High-throughput genomic datasets obtained from microarray or sequencing studies have revolutionized the field of molecular biology over the last decade. The complexity of these new technologies also poses new challenges to statisticians to separate biological relevant information from technical noise. Two methods are introduced that address important issues with normalization of array comparative genomic hybridization (aCGH) microarrays and the analysis of RNA sequencing (RNA-Seq) studies. Many studies investigating copy number aberrations at the DNA level for cancer and genetic studies use comparative genomic hybridization (CGH) on oligo arrays. However, aCGH data often suffer from low signal to noise ratios resulting in poor resolution of fine features.

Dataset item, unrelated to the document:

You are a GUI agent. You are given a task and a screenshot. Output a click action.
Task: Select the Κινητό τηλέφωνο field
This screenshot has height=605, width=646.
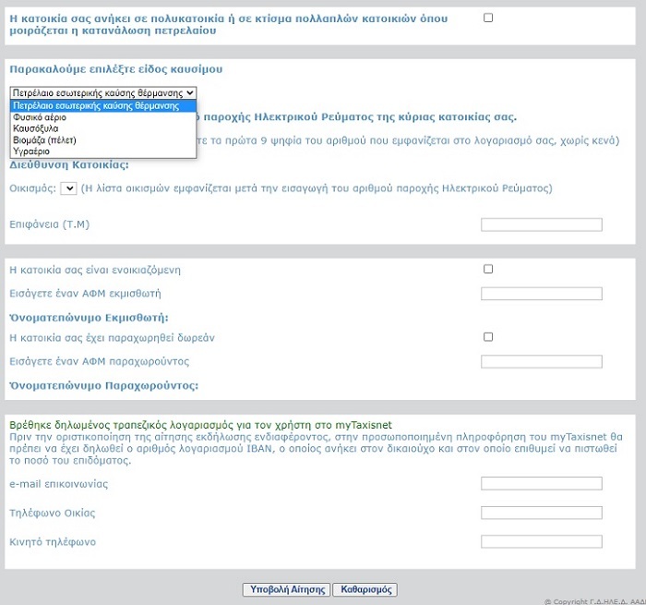click(542, 541)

Bilke et al. [11] showed that the commonly used running average noise reduction strategy performs poorly when errors are dominated by systematic components. A method called pcaCGH is proposed that significantly reduces noise using a non-parametric regression on technical covariates of probes to estimate systematic bias. Then a robust principal components analysis (PCA) estimates any remaining systematic bias not explained by technical covariates used in the preceding regression. The proposed algorithm is demonstrated on two CGH datasets measuring the NCI-60 cell lines utilizing NimbleGen and Agilent microarrays. The method achieves a nominal error variance reduction of 60%-65% as well as an 2-fold increase in signal to noise ratio on average, resulting in more detailed copy number estimates. Furthermore, correlations of signal intensity ratios of NimbleGen and Agilent arrays are increased by 40% on average, indicating a significant improvement in agreement between the technologies.;A second algorithm called gamSeq is introduced to test for differential gene expression in RNA sequencing studies. Limitations of existing methods are outlined and the proposed algorithm is compared to these existing algorithms. Simulation studies and real data are used to show that gamSeq improves upon existing methods with regards to type I error control while maintaining similar or better power for a range of sample sizes for RNA-Seq studies. Furthermore, the proposed method is applied to detect differential 3' UTR usage.